En la elección de 1927 el cargo de bibliotecario fue ocupado por Carlos M. Trelles, quien presentó un extenso informe sobre la situación de la biblioteca, sus posibilidades y las reformas que requería. Puso énfasis en la pobreza de la sección de Historia de Cuba, con menos de un 25% del total de los libros, por lo que llamó a dedicar esfuerzos para enriquecer dicha sección. Entre las adquisiciones bibliográficas durante este período se encuentran la entrada de varias cajas de libros pertenecientes a la biblioteca del hacendado Emilio Terry y principalmente la compra íntegra de la biblioteca particular del académico Figarola Caneda, fallecido en 1926.
Algunos de proyectos de este período que no lograron concretarse fueron el de crear un museo de la AHC o el de formar un mapa arqueológico de Cuba. Acerca de este último tema, Ortiz lanzó un llamado de atención con respecto a la falsificación de objetos arqueológicos, lo que motivó el acuerdo de alertar a través de la prensa con el propósito de impedir la continuación de esas estafas.
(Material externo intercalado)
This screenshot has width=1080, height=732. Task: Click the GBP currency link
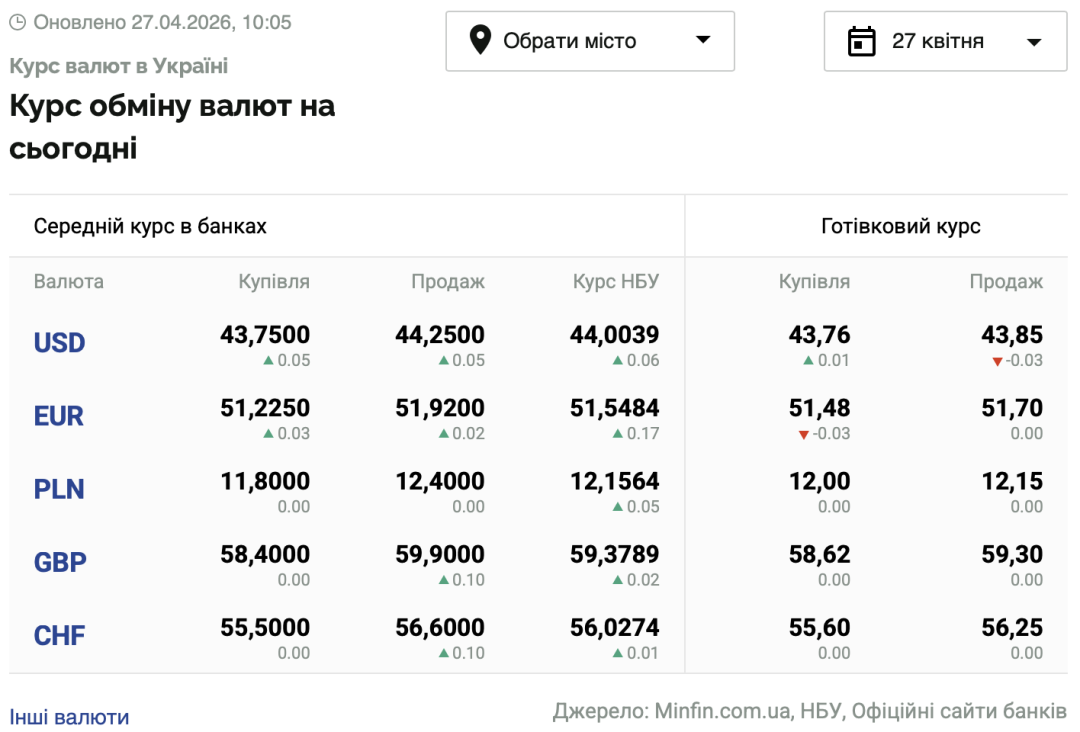tap(60, 562)
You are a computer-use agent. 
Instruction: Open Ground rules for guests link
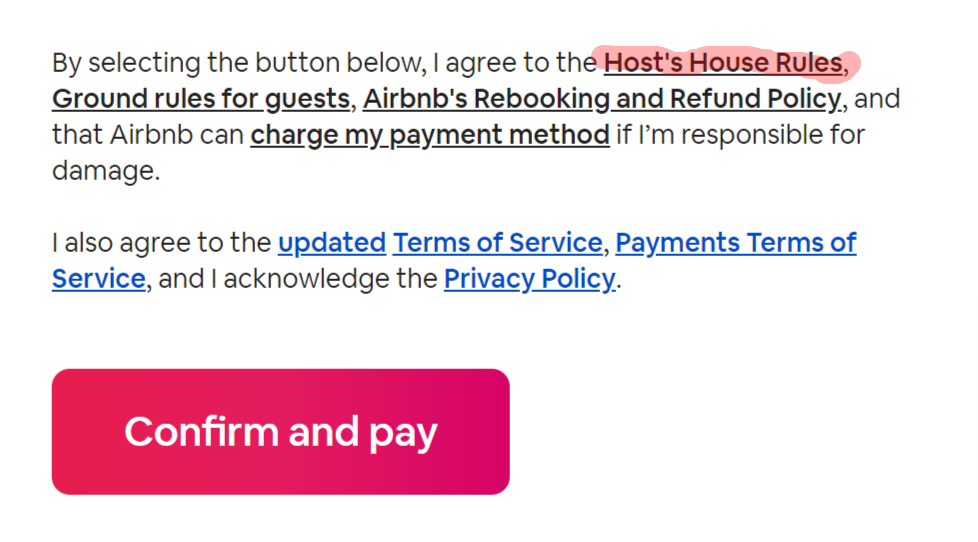click(x=201, y=99)
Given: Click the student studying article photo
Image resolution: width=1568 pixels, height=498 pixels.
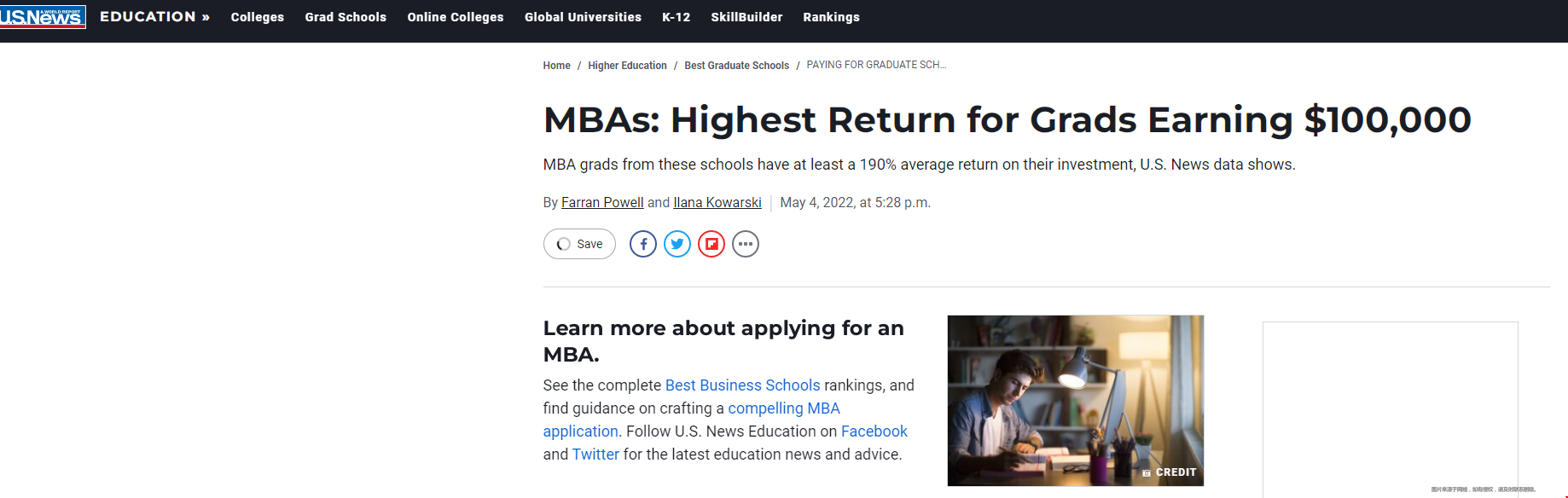Looking at the screenshot, I should point(1075,392).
De igual forma, la Academia mantuvo su implicación en temas como la supervisión, preservación o erección de monumentos, inscripción de lápidas, cambio del nombre de calles y otros que tenían que ver con la geografía patriótica cubana.
En reconocimiento a esta labor y en especial por los aportes a la bibliografía histórica, Antonio Iraizoz escribió en 1931: “...ella ha puesto los sólidos sillares de ese monumento de la Historia nacional, necesario, imprescindible, para una colectividad que tiene conciencia de sí misma; y que desea perpetuarse en lo futuro por la confianza que le inspira el esfuerzo de las generaciones anteriores”.